De volle 23 jaar lang was Paul Bistiaux bij Royal Antwerp FC de bekendste en kleurrijkste clubsecretaris van het land. “Brandweerman”, noemde hij het zelf. Voortdurend in de weer om overal kleine en grote branden te blussen op de ontvlambare Bosuil. Maar niet alleen op Antwerp liet hij zich graag gelden, in zijn typische Antwerpse stijl, even fijnzinnig als humoristisch. Van advocaat over plaatsvervangend vrederechter tot voorzitter van de Muziekkapel van de SintPauluskerk: Bistiaux was en is het allemaal. En vanaf dit seizoen, elke zaterdag, ook columnist voor Gazet van Antwerpen. De Gazet heeft mij gevraagd om elke week een stukje te schrijven over sport ‘in de brede zin van het woord’. Ik voel me best wel vereerd door dit verzoek, maar tegelijk ook een beetje onder de indruk.
Om te beginnen heb ik in een vorig leven regelmatig aanvaringen gehad met deze en andere kranten. Mijn goede verhouding met de meeste journalisten en redacteurs kon niet voorkomen dat er toch meer dan eens heroïsche discussies ontstonden. De aanleiding van de discussie was dan ofwel wat er geschreven was ofwel wat er niet geschreven was. En in een aantal gevallen zelfs datgene wat er geschreven had moeten worden, volgens mij althans. Zoals zovele anderen die aan de weg timmeren, had ik de slechte gewoonte om elke letter die er over mijn club verscheen onder een vergrootglas te wikken en te wegen. Het heeft een tijd geduurd voor ik de rol en de betekenis van de pers een juiste plaats kon geven. Vervolgens wordt er van mij verwacht dat ik hier en daar mijn opinie geef. Dat schrikt mij af omdat we in een tijd leven waarin we ongevraagd al bedolven worden onder de opinies van Jan en alleman. In dit verband kan ik niet voorbijgaan aan de beroemde quote: opinions are like assholes, everybody has one (het is mij niet duidelijk wie de oorspronkelijke auteur van deze woorden is, maar in gesproken vorm komt de eer uiteraard toe aan Clint Eastwood als Dirty Harry in de gelijknamige film).

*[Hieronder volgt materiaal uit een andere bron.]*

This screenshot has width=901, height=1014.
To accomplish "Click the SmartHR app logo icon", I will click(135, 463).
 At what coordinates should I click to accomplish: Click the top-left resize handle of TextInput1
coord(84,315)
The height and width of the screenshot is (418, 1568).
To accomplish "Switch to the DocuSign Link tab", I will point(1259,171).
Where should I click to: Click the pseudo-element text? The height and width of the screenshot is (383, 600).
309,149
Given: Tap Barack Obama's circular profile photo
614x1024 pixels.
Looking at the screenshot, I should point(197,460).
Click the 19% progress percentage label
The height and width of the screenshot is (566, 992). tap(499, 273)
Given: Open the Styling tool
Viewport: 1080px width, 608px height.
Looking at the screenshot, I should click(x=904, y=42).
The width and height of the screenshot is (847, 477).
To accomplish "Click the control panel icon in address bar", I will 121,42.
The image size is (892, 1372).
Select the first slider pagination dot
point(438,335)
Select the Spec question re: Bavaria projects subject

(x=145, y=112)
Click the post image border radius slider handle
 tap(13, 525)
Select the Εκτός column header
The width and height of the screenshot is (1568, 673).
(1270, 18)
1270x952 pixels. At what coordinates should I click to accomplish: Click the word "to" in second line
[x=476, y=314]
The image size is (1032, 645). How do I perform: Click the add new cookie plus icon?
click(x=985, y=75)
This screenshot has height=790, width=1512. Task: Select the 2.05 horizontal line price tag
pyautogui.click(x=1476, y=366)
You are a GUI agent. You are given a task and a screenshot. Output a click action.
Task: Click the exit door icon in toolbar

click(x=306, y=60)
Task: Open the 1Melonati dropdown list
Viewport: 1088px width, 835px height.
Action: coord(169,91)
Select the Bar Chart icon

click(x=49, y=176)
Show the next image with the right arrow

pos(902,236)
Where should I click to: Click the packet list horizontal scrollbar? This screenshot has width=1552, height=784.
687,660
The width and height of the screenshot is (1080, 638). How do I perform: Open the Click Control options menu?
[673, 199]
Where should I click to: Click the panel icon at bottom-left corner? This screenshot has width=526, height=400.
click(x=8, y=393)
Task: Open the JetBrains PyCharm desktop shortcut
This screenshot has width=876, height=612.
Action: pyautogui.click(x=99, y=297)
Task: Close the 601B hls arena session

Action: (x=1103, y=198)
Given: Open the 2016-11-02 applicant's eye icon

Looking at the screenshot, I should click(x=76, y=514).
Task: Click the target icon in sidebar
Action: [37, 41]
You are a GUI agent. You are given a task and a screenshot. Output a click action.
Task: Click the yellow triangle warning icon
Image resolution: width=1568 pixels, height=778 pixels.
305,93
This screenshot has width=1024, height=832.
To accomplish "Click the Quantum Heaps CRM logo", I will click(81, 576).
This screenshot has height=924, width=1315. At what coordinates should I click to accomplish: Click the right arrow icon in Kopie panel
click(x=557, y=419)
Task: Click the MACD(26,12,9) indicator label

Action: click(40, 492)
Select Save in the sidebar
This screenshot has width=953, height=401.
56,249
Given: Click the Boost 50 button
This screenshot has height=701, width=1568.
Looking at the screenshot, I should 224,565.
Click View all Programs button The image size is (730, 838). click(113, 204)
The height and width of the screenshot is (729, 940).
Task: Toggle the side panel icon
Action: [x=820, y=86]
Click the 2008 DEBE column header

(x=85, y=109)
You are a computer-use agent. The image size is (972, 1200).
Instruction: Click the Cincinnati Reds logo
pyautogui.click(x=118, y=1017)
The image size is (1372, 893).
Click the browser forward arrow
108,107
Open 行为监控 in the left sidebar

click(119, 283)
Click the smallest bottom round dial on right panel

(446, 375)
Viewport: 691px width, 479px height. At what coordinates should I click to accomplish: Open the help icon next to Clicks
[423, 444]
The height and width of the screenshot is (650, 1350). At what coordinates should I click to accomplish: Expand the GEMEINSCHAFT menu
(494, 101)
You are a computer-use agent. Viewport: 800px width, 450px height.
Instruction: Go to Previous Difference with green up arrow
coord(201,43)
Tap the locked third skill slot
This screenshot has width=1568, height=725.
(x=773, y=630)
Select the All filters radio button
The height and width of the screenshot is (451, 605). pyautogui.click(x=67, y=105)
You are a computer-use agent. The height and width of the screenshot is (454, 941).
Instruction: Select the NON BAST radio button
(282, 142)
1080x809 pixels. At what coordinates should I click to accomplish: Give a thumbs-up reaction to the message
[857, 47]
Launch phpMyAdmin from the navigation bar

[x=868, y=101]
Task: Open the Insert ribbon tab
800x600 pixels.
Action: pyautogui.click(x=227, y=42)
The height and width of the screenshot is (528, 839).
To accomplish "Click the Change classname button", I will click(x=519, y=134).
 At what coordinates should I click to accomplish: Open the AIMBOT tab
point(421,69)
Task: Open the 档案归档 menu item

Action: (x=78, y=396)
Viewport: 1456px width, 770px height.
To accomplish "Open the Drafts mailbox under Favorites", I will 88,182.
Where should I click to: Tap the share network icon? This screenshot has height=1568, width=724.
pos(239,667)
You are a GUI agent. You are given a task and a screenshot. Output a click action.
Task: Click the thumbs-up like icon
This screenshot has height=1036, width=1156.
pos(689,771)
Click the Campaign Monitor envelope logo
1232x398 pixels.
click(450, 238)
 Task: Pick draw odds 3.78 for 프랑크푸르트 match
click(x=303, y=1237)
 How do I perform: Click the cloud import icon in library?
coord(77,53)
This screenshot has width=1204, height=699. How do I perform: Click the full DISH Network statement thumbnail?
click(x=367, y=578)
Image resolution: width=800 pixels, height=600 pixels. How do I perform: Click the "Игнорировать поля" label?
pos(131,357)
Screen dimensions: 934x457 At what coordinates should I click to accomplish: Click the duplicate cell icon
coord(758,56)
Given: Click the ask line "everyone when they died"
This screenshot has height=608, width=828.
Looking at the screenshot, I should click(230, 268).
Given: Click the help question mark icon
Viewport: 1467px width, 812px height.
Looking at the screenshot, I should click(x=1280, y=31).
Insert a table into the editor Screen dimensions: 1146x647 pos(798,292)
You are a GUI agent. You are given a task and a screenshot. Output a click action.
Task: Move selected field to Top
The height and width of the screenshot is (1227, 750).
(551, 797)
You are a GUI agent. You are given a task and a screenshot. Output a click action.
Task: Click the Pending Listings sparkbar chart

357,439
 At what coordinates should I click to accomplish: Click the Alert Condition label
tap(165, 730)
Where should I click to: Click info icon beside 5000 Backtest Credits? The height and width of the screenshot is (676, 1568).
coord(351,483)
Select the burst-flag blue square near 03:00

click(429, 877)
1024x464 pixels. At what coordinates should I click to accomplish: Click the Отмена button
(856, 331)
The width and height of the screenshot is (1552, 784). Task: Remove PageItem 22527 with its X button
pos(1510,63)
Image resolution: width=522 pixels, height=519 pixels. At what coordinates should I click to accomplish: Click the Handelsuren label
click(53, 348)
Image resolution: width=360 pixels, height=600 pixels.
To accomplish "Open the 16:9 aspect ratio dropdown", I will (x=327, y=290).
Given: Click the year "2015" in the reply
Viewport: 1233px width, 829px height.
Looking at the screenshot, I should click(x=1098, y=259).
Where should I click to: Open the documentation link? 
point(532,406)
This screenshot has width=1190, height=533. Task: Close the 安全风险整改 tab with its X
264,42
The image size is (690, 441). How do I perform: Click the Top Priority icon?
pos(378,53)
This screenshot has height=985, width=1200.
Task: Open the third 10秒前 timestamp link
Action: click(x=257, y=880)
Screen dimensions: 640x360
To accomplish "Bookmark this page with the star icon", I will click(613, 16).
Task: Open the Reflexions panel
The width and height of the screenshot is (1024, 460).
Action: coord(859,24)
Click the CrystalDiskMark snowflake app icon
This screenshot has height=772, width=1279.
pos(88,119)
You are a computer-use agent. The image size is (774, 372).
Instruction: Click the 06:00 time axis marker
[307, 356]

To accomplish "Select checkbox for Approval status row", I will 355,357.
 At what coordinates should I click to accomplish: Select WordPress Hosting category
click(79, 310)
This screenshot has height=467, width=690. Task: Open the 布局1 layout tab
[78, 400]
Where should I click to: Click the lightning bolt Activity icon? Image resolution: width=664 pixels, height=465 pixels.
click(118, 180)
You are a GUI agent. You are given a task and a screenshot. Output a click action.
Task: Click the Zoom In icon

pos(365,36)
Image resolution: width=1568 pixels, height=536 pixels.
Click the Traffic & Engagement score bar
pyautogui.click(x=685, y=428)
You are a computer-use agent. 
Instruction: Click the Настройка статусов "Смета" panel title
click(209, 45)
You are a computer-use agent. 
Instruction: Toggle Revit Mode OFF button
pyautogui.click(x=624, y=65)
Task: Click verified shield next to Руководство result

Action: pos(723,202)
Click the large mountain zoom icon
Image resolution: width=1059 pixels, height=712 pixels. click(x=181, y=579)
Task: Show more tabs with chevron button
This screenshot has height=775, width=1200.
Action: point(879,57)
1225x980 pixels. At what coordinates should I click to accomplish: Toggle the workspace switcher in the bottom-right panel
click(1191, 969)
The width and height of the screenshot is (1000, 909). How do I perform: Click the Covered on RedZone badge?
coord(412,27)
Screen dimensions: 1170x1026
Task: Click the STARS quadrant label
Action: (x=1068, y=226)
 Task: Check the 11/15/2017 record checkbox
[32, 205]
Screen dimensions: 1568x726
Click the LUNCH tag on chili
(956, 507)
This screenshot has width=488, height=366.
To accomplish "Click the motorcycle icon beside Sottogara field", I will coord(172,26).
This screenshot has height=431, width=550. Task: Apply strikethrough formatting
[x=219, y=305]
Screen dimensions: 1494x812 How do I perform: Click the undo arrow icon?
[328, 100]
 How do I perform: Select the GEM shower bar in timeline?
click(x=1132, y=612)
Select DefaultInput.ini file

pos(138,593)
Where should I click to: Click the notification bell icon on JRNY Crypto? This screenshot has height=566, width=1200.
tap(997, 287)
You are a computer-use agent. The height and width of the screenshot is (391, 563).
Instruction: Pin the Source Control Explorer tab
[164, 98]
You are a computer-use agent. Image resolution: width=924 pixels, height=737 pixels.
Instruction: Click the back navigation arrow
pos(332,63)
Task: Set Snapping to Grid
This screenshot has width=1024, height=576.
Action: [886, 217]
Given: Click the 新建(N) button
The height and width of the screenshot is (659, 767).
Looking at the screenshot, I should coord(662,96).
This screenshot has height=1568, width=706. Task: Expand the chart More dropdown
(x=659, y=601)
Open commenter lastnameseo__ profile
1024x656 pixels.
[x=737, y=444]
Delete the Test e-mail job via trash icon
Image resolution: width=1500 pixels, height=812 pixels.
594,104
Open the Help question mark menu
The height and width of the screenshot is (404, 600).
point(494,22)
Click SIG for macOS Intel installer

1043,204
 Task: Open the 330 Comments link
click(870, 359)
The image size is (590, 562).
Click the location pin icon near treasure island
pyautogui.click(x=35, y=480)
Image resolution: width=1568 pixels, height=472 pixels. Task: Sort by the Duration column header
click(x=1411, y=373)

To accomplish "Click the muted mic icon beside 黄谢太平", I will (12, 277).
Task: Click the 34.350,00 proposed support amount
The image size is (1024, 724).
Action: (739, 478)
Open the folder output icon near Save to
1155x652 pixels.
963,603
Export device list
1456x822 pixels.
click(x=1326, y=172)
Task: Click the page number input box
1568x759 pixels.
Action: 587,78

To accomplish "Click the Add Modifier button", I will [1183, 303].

Het is eigen aan de mens dat hij over alles een opinie heeft. Maar waar die mening vroeger hoogstens verspreiding kende aan de tapkast van de lokale kroeg, wordt zij thans via de sociale media ongevraagd de wereld rondgestuurd. Het internet als elektronische cafétoog. Het is een prachtig medium, maar tegelijkertijd een open riool waarin elke zwakzinnige ongestoord en anoniem zijn gevoeg mag doen.
De ziekte van Twitter is nog erger. Het is hét excuus voor de globalisering van cafépraat. Drie lijntjes gewauwel en klaar. De president van Amerika bestuurt de wereld door middel van korte slogans die hij om de zoveel uur afscheidt, de ene al dwazer dan de andere. De waan van de dag regeert, meer dan ooit. De enige remedie daartegen is om alles wat gebeurt in een historisch perspectief te plaatsen. Het resultaat is meestal geruststellend. Daar kan een column als deze misschien toe bijdragen. Al gauw ziet men immers in dat er niet zoveel nieuws onder de zon is. De technologie verbetert razendsnel, maar de menselijke ziel met haar vele duistere spelonken blijft onveranderd. Het collectief geheugen blijkt extreem kort. Wat vandaag de geesten beroert, zelfs verhit, gebeurde vroeger ook al, zij het in een primitievere vorm.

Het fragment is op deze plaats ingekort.